(Records for locating described items)
=====

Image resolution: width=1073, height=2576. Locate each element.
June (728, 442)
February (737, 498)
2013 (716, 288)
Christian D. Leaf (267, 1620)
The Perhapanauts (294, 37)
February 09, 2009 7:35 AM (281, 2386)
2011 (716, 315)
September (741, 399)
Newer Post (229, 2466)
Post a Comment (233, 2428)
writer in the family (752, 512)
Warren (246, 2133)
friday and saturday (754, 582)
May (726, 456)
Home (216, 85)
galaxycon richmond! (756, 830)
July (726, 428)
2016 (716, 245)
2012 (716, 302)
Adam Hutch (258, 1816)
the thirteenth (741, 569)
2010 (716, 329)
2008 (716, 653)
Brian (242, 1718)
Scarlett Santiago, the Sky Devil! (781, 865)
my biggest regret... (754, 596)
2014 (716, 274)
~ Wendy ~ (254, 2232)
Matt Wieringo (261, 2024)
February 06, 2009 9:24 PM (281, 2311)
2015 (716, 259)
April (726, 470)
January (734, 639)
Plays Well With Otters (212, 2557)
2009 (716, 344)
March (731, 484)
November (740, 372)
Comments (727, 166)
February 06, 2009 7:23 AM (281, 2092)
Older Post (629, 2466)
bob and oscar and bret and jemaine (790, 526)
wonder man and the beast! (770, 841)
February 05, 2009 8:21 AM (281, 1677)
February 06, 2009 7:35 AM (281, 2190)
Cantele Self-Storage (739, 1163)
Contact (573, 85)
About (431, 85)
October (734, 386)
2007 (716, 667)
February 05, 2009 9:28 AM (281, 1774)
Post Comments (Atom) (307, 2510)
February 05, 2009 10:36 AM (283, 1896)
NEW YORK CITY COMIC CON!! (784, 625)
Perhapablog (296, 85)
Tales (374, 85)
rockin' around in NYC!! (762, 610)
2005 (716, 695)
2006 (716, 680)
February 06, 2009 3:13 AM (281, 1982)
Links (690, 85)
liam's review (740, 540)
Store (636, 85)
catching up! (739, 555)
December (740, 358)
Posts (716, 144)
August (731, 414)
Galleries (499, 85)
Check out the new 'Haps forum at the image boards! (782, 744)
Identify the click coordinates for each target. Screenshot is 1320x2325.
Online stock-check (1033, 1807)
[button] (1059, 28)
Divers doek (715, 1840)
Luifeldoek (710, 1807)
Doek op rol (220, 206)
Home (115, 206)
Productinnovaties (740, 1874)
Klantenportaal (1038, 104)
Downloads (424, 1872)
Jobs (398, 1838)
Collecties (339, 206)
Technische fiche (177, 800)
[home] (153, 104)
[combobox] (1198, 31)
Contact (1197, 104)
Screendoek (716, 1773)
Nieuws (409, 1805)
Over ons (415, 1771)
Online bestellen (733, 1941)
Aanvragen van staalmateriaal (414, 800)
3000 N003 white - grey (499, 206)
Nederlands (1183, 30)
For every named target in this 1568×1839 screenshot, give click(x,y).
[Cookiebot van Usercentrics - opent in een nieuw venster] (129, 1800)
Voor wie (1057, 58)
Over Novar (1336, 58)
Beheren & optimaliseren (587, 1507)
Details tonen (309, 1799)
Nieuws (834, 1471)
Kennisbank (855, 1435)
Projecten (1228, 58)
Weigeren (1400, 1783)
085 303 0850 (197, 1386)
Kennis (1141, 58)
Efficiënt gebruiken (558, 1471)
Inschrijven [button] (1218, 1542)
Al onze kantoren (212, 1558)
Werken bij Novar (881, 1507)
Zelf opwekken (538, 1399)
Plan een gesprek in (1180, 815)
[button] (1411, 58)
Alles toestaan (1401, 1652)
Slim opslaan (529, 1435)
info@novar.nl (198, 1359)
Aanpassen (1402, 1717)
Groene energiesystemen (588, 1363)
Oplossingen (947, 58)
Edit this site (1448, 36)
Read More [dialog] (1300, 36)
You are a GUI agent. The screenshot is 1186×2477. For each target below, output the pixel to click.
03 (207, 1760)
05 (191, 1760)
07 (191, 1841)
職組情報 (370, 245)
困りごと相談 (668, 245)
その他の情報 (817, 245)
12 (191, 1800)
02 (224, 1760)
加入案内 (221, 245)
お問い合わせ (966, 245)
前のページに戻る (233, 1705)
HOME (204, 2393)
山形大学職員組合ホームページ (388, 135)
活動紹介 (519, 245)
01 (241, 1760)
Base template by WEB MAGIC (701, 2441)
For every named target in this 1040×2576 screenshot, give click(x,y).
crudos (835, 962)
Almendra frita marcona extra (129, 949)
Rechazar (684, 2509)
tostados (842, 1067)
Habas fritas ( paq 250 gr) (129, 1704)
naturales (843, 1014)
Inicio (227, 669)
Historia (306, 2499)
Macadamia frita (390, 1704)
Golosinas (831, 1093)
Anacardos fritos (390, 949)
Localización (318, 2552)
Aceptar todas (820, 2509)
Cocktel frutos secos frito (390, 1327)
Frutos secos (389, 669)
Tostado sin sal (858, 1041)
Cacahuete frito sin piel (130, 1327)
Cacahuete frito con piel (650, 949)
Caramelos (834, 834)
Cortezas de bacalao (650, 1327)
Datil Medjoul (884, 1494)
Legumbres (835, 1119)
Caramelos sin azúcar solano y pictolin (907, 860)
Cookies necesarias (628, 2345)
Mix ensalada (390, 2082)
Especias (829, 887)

=====

### [Stated goal]
Lay out the records as a JSON list of strings, one string per line, starting with the line that contains "tostados (842, 1067)" and going on through the line that contains "Aceptar todas (820, 2509)". Skip any blank lines.

### [Answer in full]
[
  "tostados (842, 1067)",
  "Habas fritas ( paq 250 gr) (129, 1704)",
  "naturales (843, 1014)",
  "Inicio (227, 669)",
  "Historia (306, 2499)",
  "Macadamia frita (390, 1704)",
  "Golosinas (831, 1093)",
  "Anacardos fritos (390, 949)",
  "Localización (318, 2552)",
  "Aceptar todas (820, 2509)"
]